The Gulf Co-operation Council (GCC) has welcomed the preliminary landmark deal between Iran and the P5+1 (the US, Russia, Britain, France, China and Germany), further depicting that a fresh leaf is turned over in the relationship between the Sunni monarchies of the Gulf region that make up the GCC and their Shia neighbour.
"The GCC states have expressed their comfort towards the preliminary Geneva agreement pertaining to the Iranian nuclear programme, and we look forward to its success to lead to a permanent pact, that drives away the spectre of tension from our region," said Emir Sheikh Sabah Al-Ahmad Al-Sabah, the Emir of Kuwait, on Tuesday at the opening session of the 34th summit in Kuwait City.
This is the first such summit since Iran struck a deal with the P5+1 in late November, to curb its controversial nuclear activity in exchange for partial easing of sanctions that have exhausted Tehran’s economy.

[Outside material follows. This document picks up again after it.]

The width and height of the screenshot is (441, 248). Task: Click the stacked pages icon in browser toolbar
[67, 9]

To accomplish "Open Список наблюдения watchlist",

The interim agreement is seen as a step towards concluding a final deal over Iran's nuclear programme.
The six members of the GCC, that include Saudi Arabia, United Arab Emirates, Qatar, Bahrain, Kuwait and Oman, have responded in different ways to Iran since relatively moderate Iranian President Hassan Rouhani took on a task of amending damages caused by his predecessor Mahmoud Ahmadinejad, especially with the West and their Arab allies.
Javad Zarif, the foreign minister of Iran, has paid visits to four of the six states, excluding Riyadh and Manama, who accuse the Shia powerhouse of inciting a three-year revolt by the Shia majority in Bahrain against the Sunni ruling family.
Syria on agenda
Washington has been trying to reassure its Gulf allies of their security following the deal reached with Iran.

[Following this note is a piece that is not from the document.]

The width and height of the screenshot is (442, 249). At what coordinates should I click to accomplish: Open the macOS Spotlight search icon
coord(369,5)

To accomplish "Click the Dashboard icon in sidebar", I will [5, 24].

The GCC summit, which will conclude its talks on Wednesday, will also discuss developments in war-torn Syria, as well as a Saudi proposal to transfer the council into a union.
Speaking at the summit, the head of the Syrian National Council, the umbrella organisation of Syrian rebels, called on the Gulf states to send aid to war-hit Syrians.
"The first drop of aid to support our nation's resistance is through a humanitarian fund" that is "under the supervision and management of the SNC as you know the big size the catastrophe we face," Al-Jarbi said.
Thousands have been killed since the civil war first broke out in Syria between rebel fighters battling against the regime troops, strongly supported by Iran and Russia, while about seven million have been displaced.